Material for this task below:
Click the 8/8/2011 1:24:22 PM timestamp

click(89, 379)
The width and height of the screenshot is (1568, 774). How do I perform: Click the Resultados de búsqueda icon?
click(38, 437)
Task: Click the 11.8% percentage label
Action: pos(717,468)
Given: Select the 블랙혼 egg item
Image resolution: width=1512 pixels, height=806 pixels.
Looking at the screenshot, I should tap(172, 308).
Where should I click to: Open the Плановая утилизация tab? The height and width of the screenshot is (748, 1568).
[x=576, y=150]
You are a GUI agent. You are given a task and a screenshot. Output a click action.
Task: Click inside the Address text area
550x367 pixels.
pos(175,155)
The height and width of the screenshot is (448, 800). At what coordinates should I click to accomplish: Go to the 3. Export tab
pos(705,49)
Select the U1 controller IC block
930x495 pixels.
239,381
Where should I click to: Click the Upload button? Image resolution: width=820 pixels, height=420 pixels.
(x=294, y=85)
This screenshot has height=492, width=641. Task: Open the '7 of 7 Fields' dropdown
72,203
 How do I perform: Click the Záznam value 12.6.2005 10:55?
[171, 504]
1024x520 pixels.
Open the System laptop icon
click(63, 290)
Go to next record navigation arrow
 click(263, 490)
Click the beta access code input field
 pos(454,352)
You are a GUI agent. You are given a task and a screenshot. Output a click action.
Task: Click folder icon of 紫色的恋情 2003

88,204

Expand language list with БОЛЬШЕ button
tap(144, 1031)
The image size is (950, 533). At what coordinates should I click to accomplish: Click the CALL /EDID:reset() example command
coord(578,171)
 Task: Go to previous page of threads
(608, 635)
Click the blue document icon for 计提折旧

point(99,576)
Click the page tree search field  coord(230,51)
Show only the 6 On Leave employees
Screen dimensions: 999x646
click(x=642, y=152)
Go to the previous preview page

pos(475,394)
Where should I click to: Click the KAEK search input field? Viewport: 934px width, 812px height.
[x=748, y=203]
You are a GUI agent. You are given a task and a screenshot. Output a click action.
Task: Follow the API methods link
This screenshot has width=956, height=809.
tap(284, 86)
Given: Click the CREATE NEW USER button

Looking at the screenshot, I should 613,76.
End of Material for this task.
» Your assignment:
Output only the lines from the one holding "Go to next record navigation arrow" through the last line above, exactly as they appear.

» Written answer:
Go to next record navigation arrow
 click(263, 490)
Click the beta access code input field
 pos(454,352)
You are a GUI agent. You are given a task and a screenshot. Output a click action.
Task: Click folder icon of 紫色的恋情 2003

88,204

Expand language list with БОЛЬШЕ button
tap(144, 1031)
The image size is (950, 533). At what coordinates should I click to accomplish: Click the CALL /EDID:reset() example command
coord(578,171)
 Task: Go to previous page of threads
(608, 635)
Click the blue document icon for 计提折旧

point(99,576)
Click the page tree search field  coord(230,51)
Show only the 6 On Leave employees
Screen dimensions: 999x646
click(x=642, y=152)
Go to the previous preview page

pos(475,394)
Where should I click to: Click the KAEK search input field? Viewport: 934px width, 812px height.
[x=748, y=203]
You are a GUI agent. You are given a task and a screenshot. Output a click action.
Task: Follow the API methods link
This screenshot has width=956, height=809.
tap(284, 86)
Given: Click the CREATE NEW USER button

Looking at the screenshot, I should 613,76.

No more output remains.